Itu sangat tak sesuai dengan mahalnya harga sewa kamar per bulan, juga tak sebanding dengan pemasukan kami bekerja di Jakarta ini. Hampir-hampir uang gaji kami habis untuk membayar kamar kost sekelas kandang kambing. Biasanya untuk menghemat, kami kost bareng-bareng, tidur berbaris diatas tikar bersama-sama seperti ikan cue asap yang dimasukkan kedalam keranjang bambu kecil. Begitu merasa tidak betah kami segera pindah kost. Itu kerap kami lakukan untuk mencari tempat yang lebih baik lagi. Malangnya, untuk orang-orang sekelas kami mendapatkan kost dengan air mandi berbau kaporit dan gampang keluar masuk jamban sudah lebih mencukupi.
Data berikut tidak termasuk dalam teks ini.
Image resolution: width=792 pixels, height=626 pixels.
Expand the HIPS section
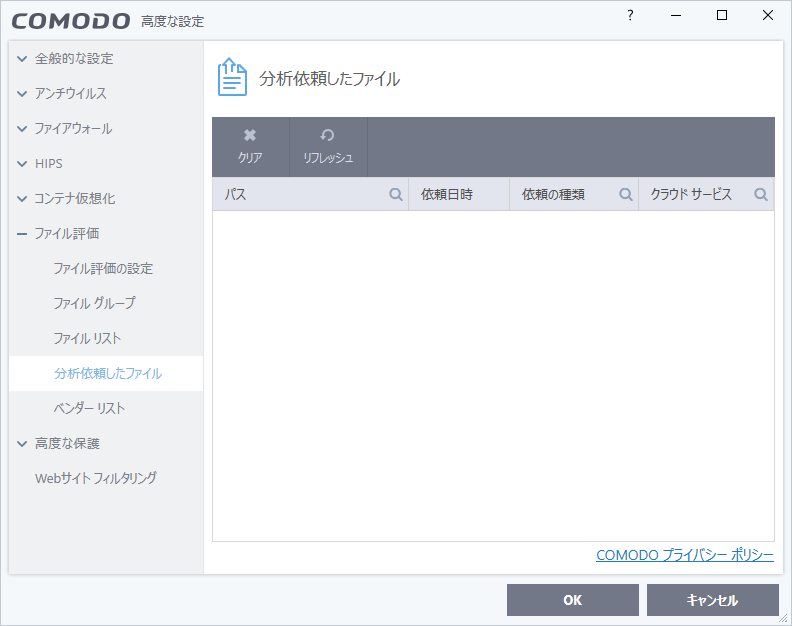22,164
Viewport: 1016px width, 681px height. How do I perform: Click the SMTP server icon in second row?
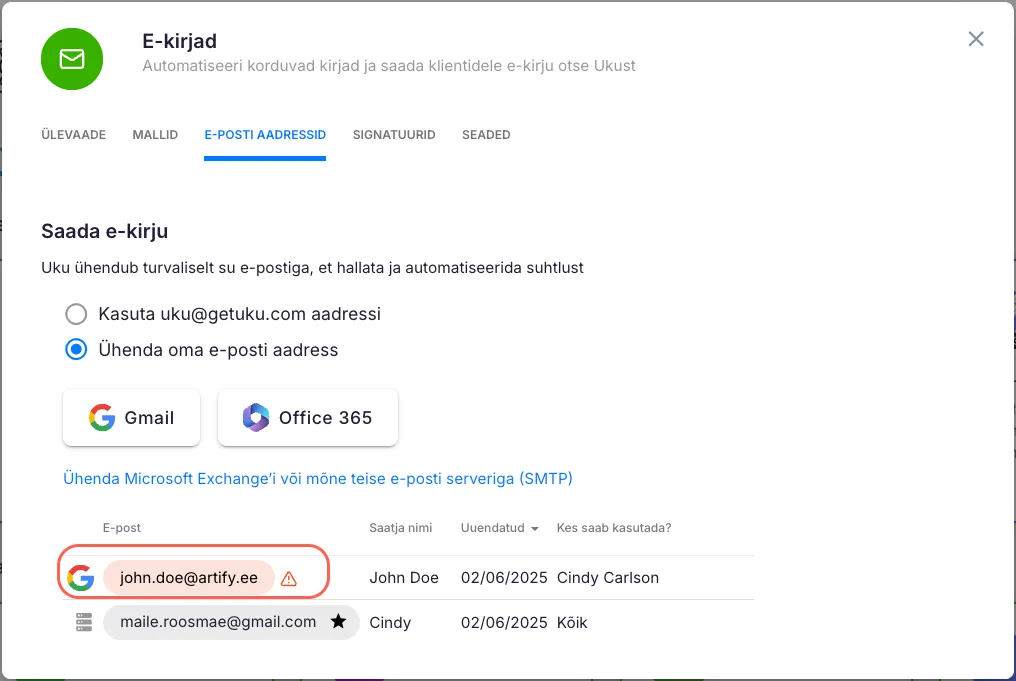(83, 622)
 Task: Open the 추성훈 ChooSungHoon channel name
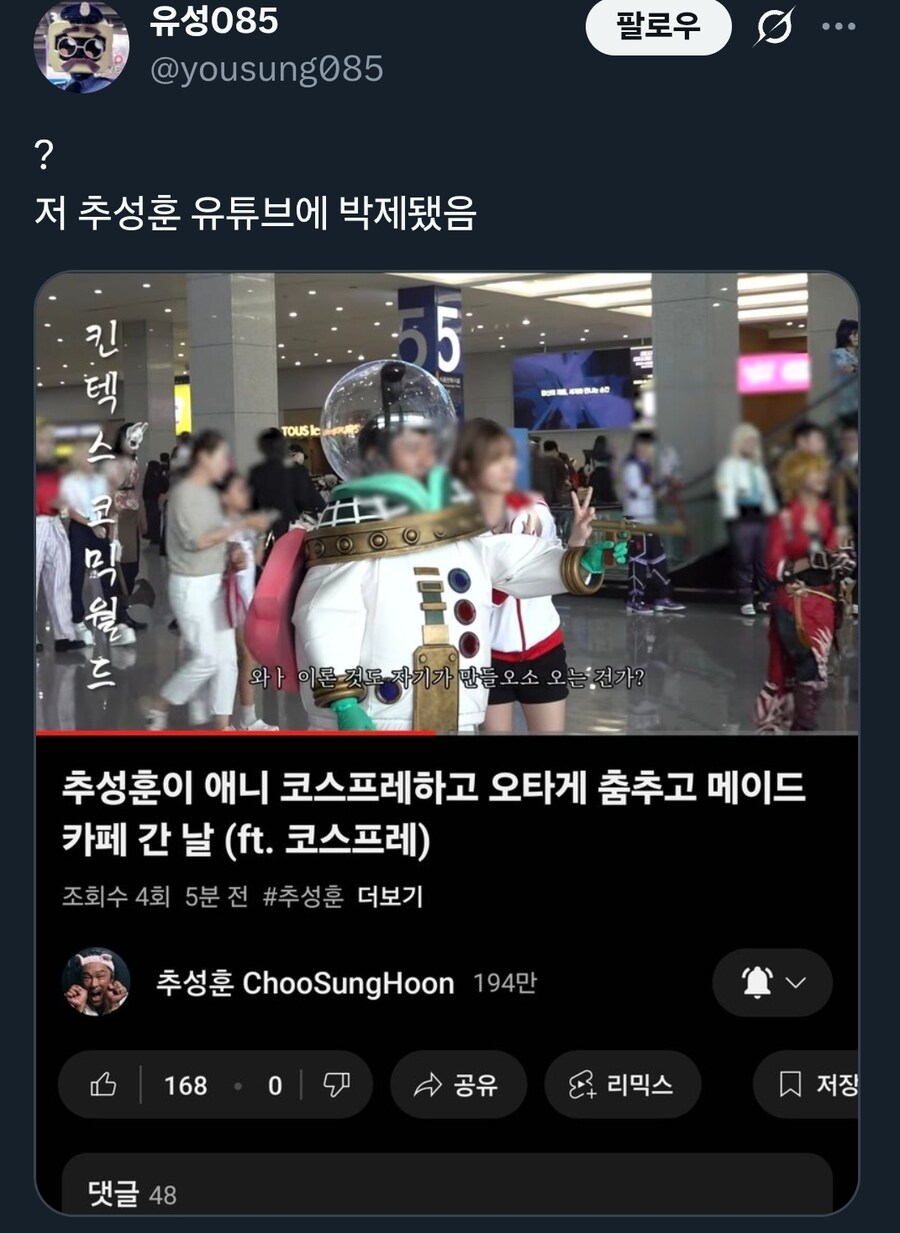point(305,983)
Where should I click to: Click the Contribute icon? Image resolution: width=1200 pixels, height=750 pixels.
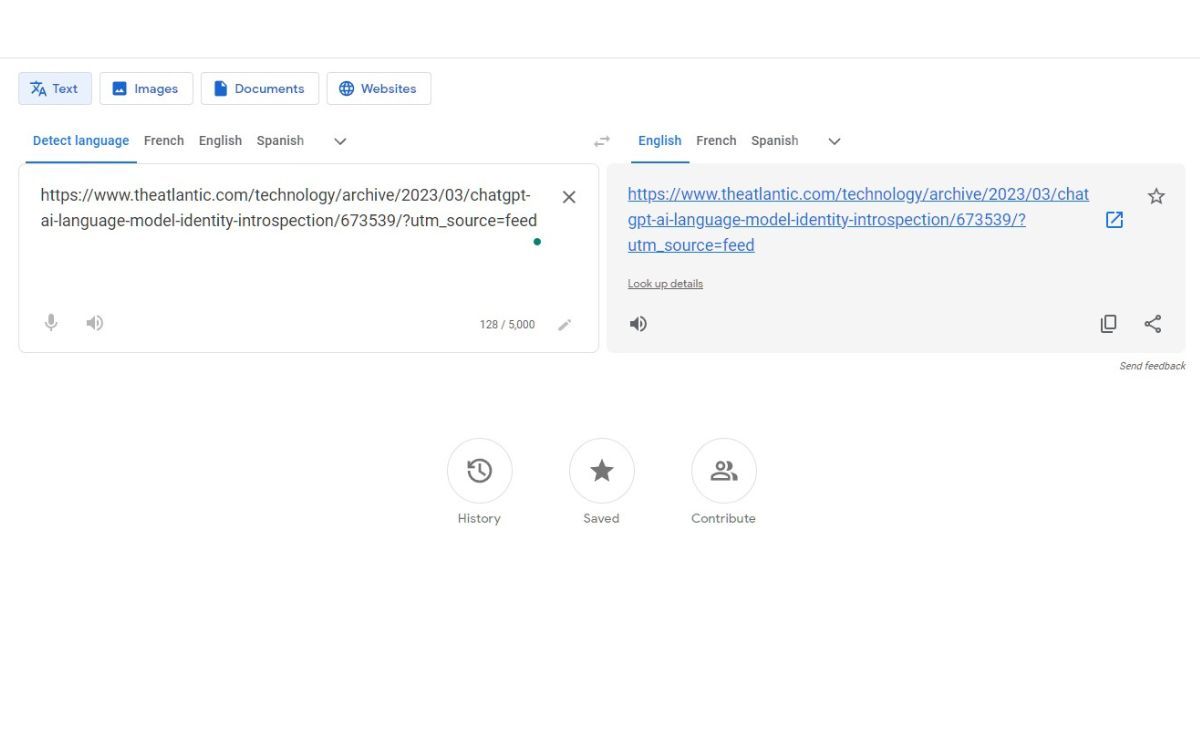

Ketika aku mencari kost baru dibelakang gedung Grand Indonesia, tiba-tiba seorang wanita penuh baya memanggilku dari balik pintu sebuah rumah. Sebagian besar rambutnya memutih, agak bungkuk, dan jalannya tertatih-tatih. Ia bertanya apakah aku sedang mencari kamar kost. Aku mengangguk. Lalu ia membawaku kedalam rumahnya dan menuduhkan sebuah kamar kosong di lantai atas. Kamar ini seperti umumnya kamar kost di Jakarta; setengah dindingnya tembok, setengahnya lagi papan. Tapi lebih rapi dan bersih. Sebelum aku huni, harga sewanya juga dapat aku tawar. Si ibu bersedia menurunkannya sedikit. Jelas tujuannya menyewakan kamar ini bukanlah uang----sesuatu hal yang teramat langka di kota kapitalis dan materialistis seperti Jakarta ini. Aku bersyukur akhirnya aku punya kamar kost yang layak daripada teman-temanku. Dan aku tinggal sendiri. Rasanya lebih bebas daripada sekamar bersama. Lagi pula aku tak mudah percaya sama orang lain. Apalagi aku hobi menulis. Aku butuh banyak-banyak waktu sendiri.
          Akhirnya disinilah aku bertemu dan berkenalan dengan Kris.
Dari tadi duduk didepan layar komputer belum satu  kalimat pun berhasil aku ketik. Begitu aku mengetikkan sebuah kalimat langsung aku hapus lagi. Biar para pembaca terus tertarik membaca tulisanku sampai akhir, aku harus memulainya dengan kalimat yang bikin penasaran. Teknik itu aku dapatkan saat mengikuti pelatihan-pelatihan menulis. Tapi ternyata itu cukup sulit. Apalagi selera tiap orang bermacam-macam. Bagus menurut seseorang, belum tentu orang lain juga sepakat.
         Memikirkan teknik justru membuatku terjebak. Pikiranku malah berputar-putar. Rasa minderku bertambah-tambah. Mengapa pula aku mesti menulis? Apa motivasiku menulis? Uang? Popularitas?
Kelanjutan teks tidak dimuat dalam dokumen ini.